Eight years past and Scolaro could still recall in vivid detail the start of her own Bicentennial odyssey. Still a relatively new hire, still feeling her way, she met with Mike Popowski, the lawyer and university friend whose father served as the commandant of cadets when he was at Norwich. She babbled on for 40 minutes, sharing her vision.
When she finally stopped talking, Popowski returned a blunt assessment: You stand a good chance of screwing this up, she recalls him telling her. Then he shared some advice: You need to surround yourself with good people.
So she did. Heather Socha, technical designer Don Hirsch ’71, the video team at Motion Pictures Division, the production specialists at Port Lighting, and so many others. Paramount was Doug McCracken ’70, chair of the Bicentennial Committee.

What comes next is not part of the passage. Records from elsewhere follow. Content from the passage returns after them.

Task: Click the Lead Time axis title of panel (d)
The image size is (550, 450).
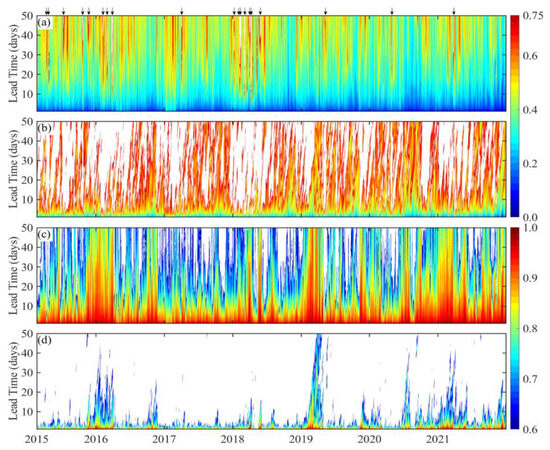Action: [x=13, y=381]
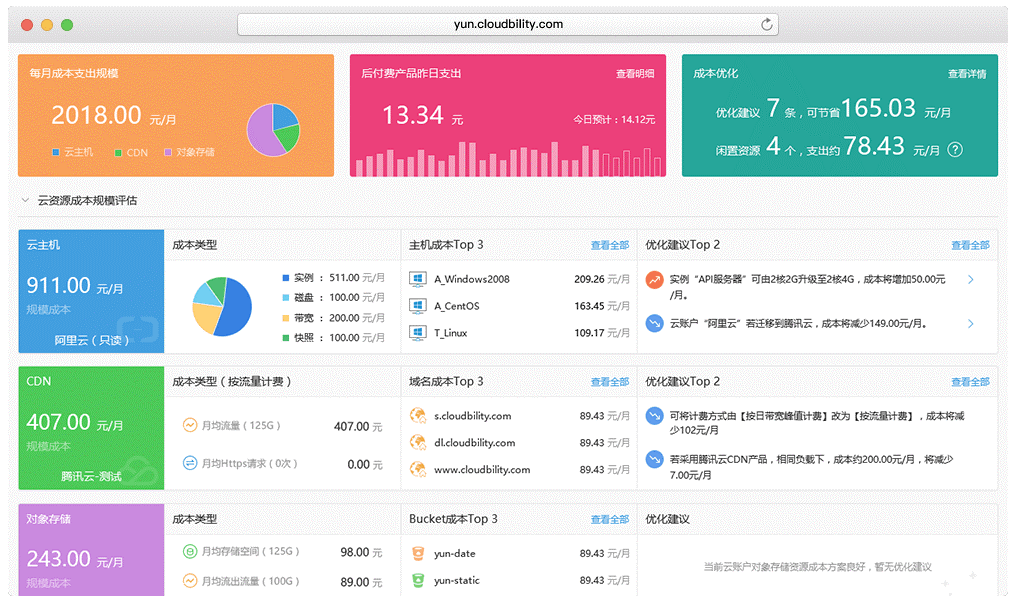This screenshot has width=1016, height=606.
Task: Select the 云主机 cost summary tile
Action: pos(91,291)
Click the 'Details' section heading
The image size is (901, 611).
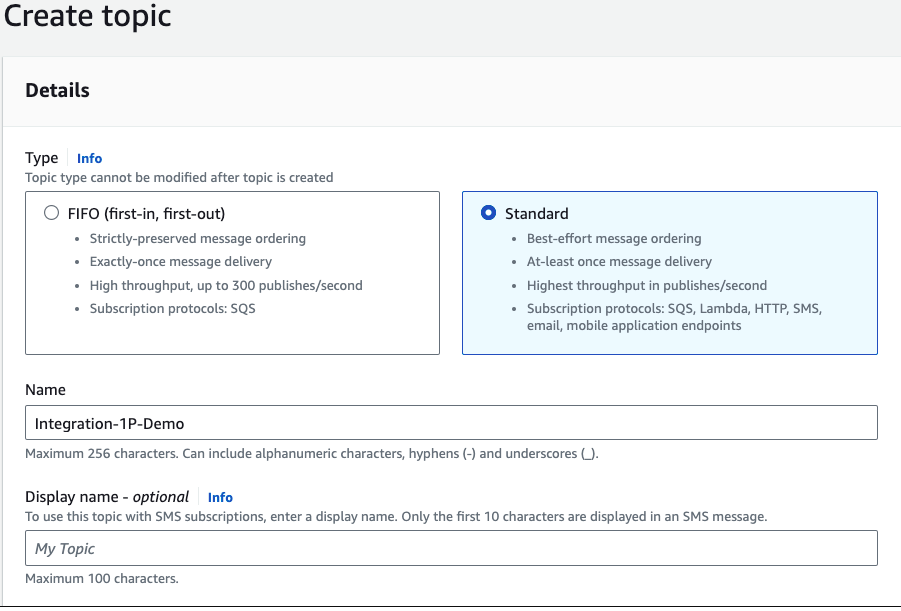57,90
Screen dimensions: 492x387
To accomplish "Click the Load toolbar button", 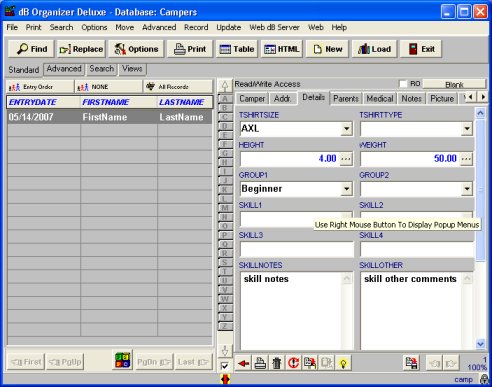I will pos(374,49).
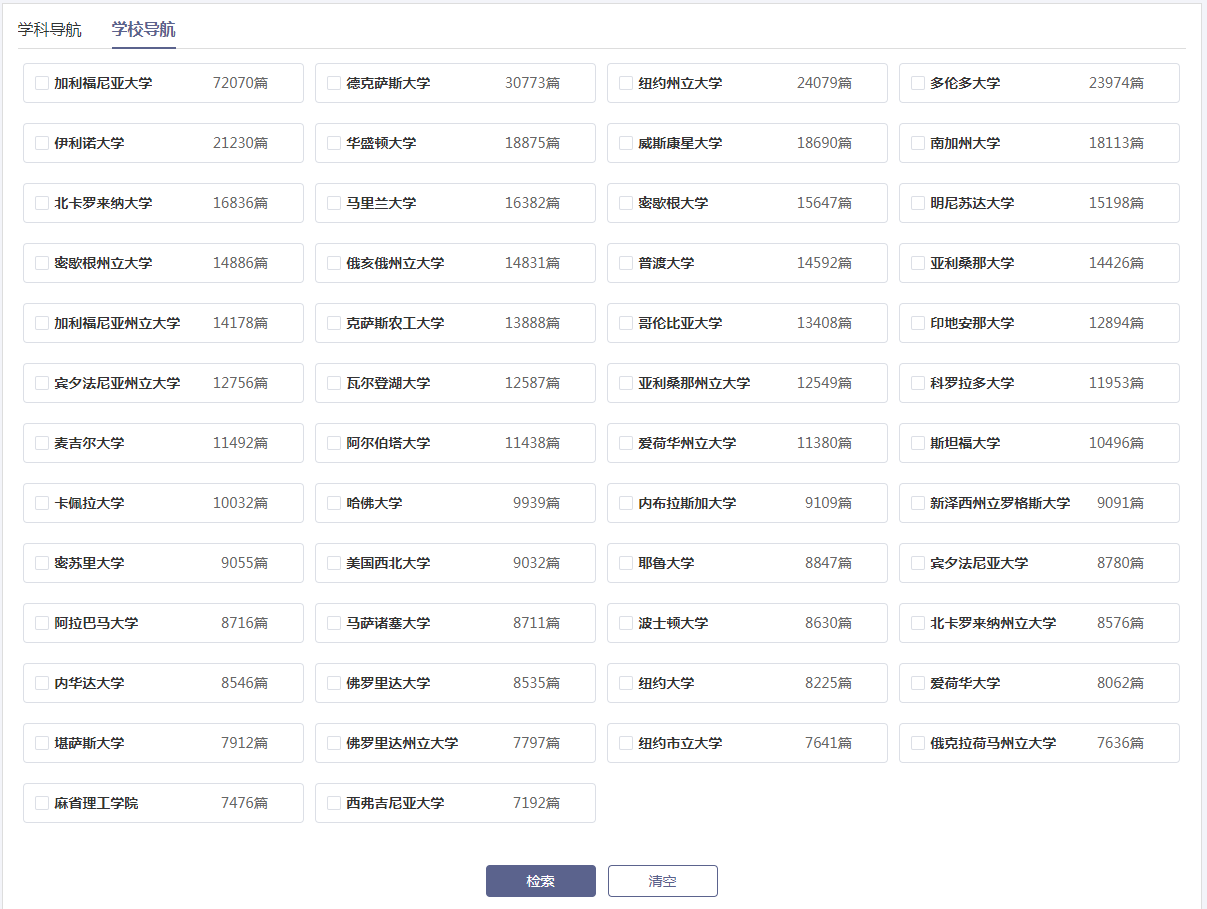Tick the 波士顿大学 checkbox
The image size is (1207, 909).
point(626,623)
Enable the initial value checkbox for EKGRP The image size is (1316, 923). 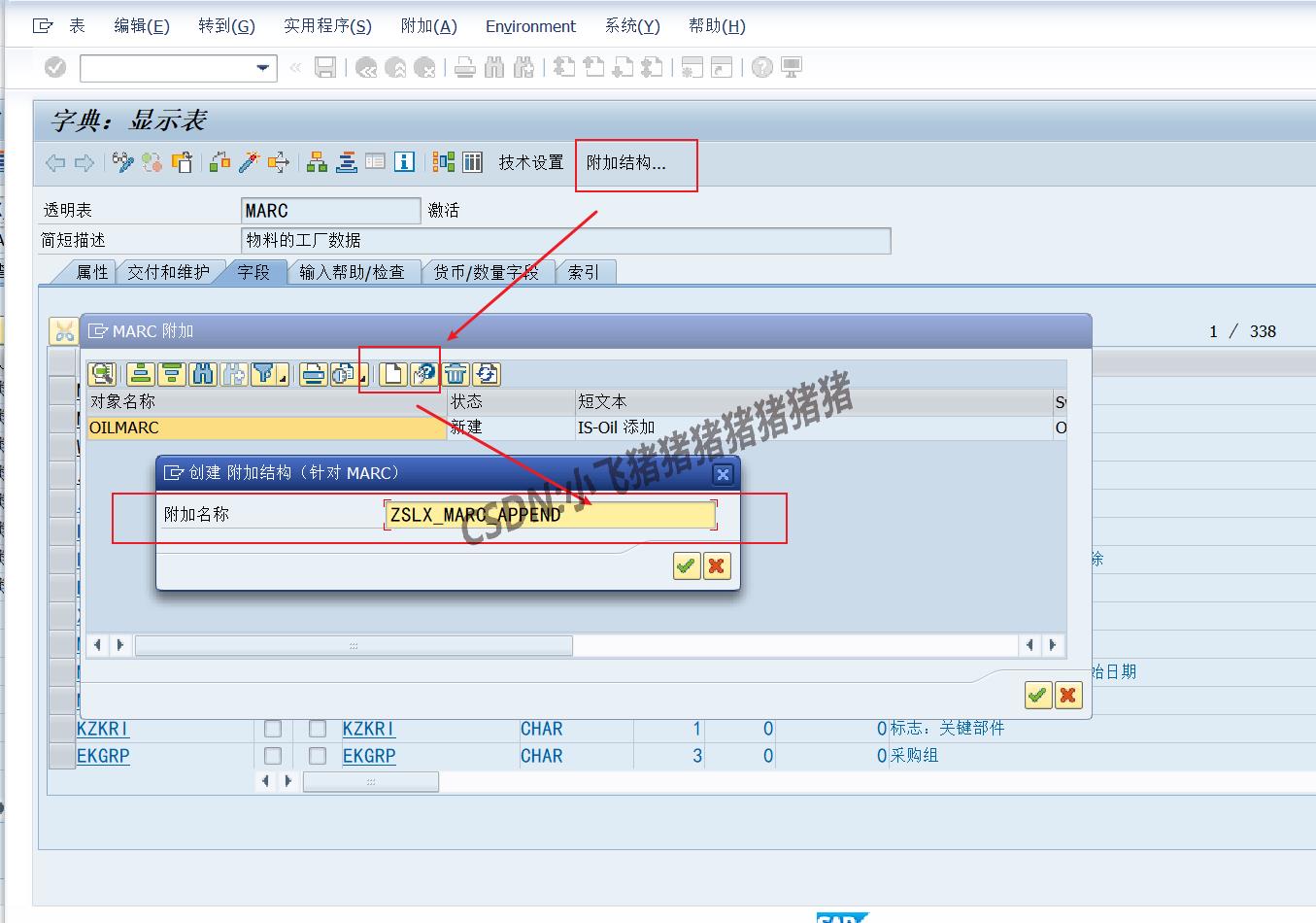318,756
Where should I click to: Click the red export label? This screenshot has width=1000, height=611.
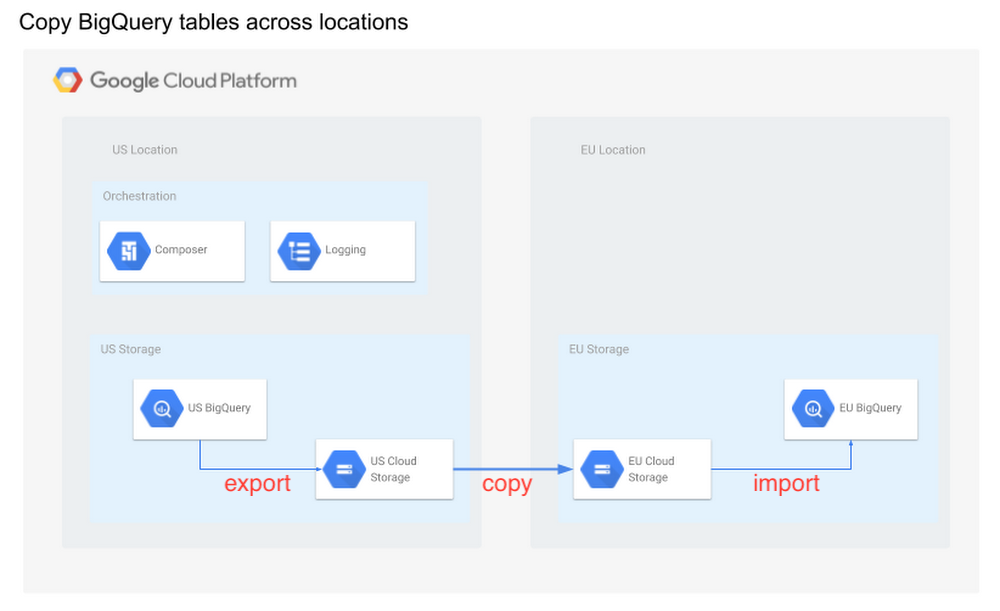(x=257, y=483)
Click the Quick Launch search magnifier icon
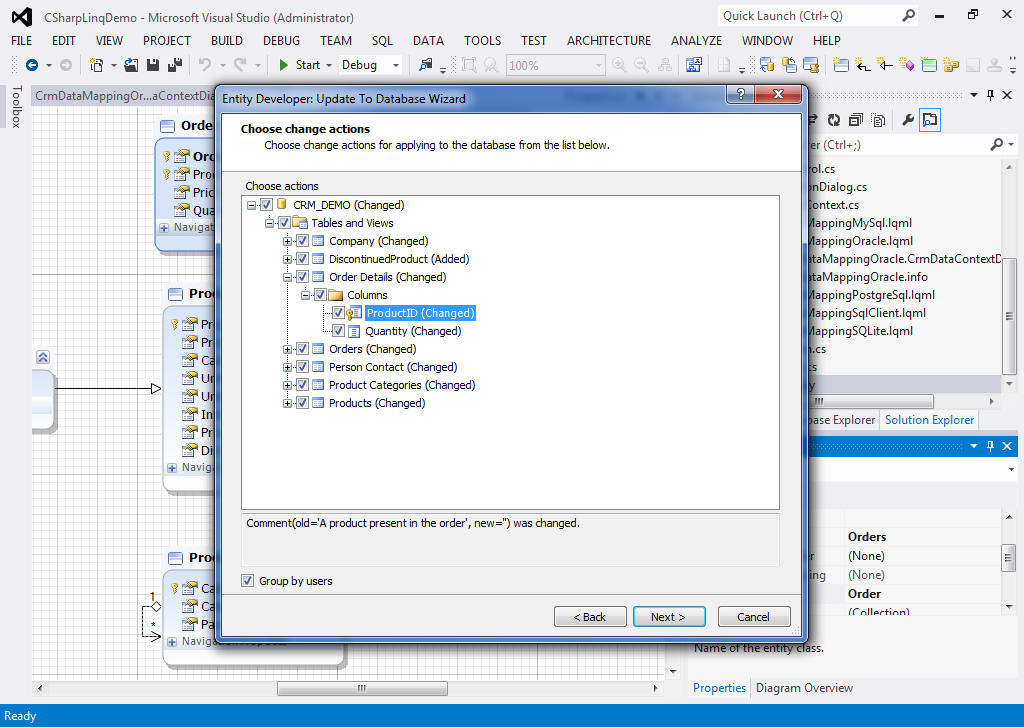The width and height of the screenshot is (1024, 728). click(x=909, y=15)
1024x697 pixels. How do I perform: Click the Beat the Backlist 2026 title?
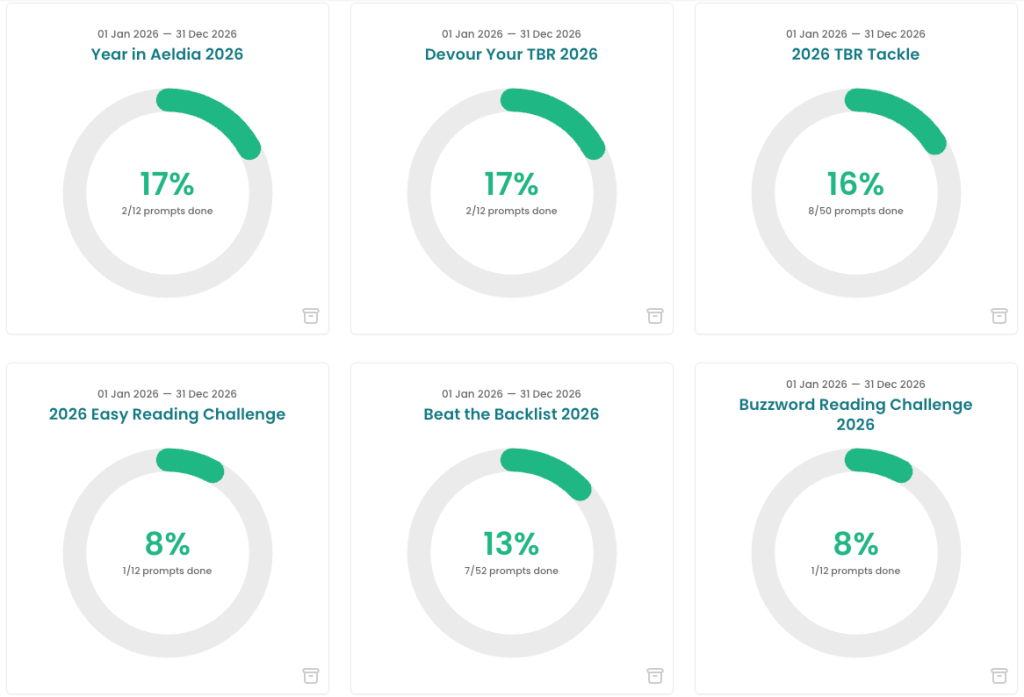[511, 414]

The retired Deloitte Consulting CEO proved an endless source of vision, wisdom, good ideas, energy, effort, and, truth be told, charm and comic relief. The latest example: McCracken’s recent purchase of a multi-seat passenger van to address a purported “wine emergency” back home in North Carolina. (The dilemma being how to ship numerous cases of wine from his personal collection to his second home in Vermont in time for Homecoming and the many houseguests he and his wife were expecting.)
It had taken seven days to transform Shapiro. And now that the gala was in full swing, it was obvious to Scolaro and her colleagues that the evening was on a glide path to being an unconditional success. President Schneider and Vermont Gov. Phil Scott gave short speeches. Earlier, when Board of Trustees
Chair Alan DeForest ’75 held the podium, he announced the latest figure from NU’s five-year Forging the Future campaign, $118 million—but not without a dash of showbiz. As the theme song from Mission: Impossible played over the P.A. system, NUCC Mountain Cold Weather Company cadet Arturo Torres ’20 rappelled from the ceiling. Dashing from the far end of the field house to the stage, he handed DeForest a “note” as the final tally $118 million flashed on the huge flat screen behind him.
Dinner, music, talking, and laughter carried the festive air into the night. As the clock passed 9 p.m., guests retreated from their tables like the tide, spilling outside for fireworks. Then—in a blink—the night was over.
Scolaro and some colleagues commandeered a couple of leftover bottles of champagne. They sat at an empty table and reveled in the evening’s success, but only for a short while. Around them, dining services and production company staff stripped tables and broke down stage lighting. In less than an hour, what had taken a week to create was all but gone—the spell of the evening’s magic broken, but not forgotten.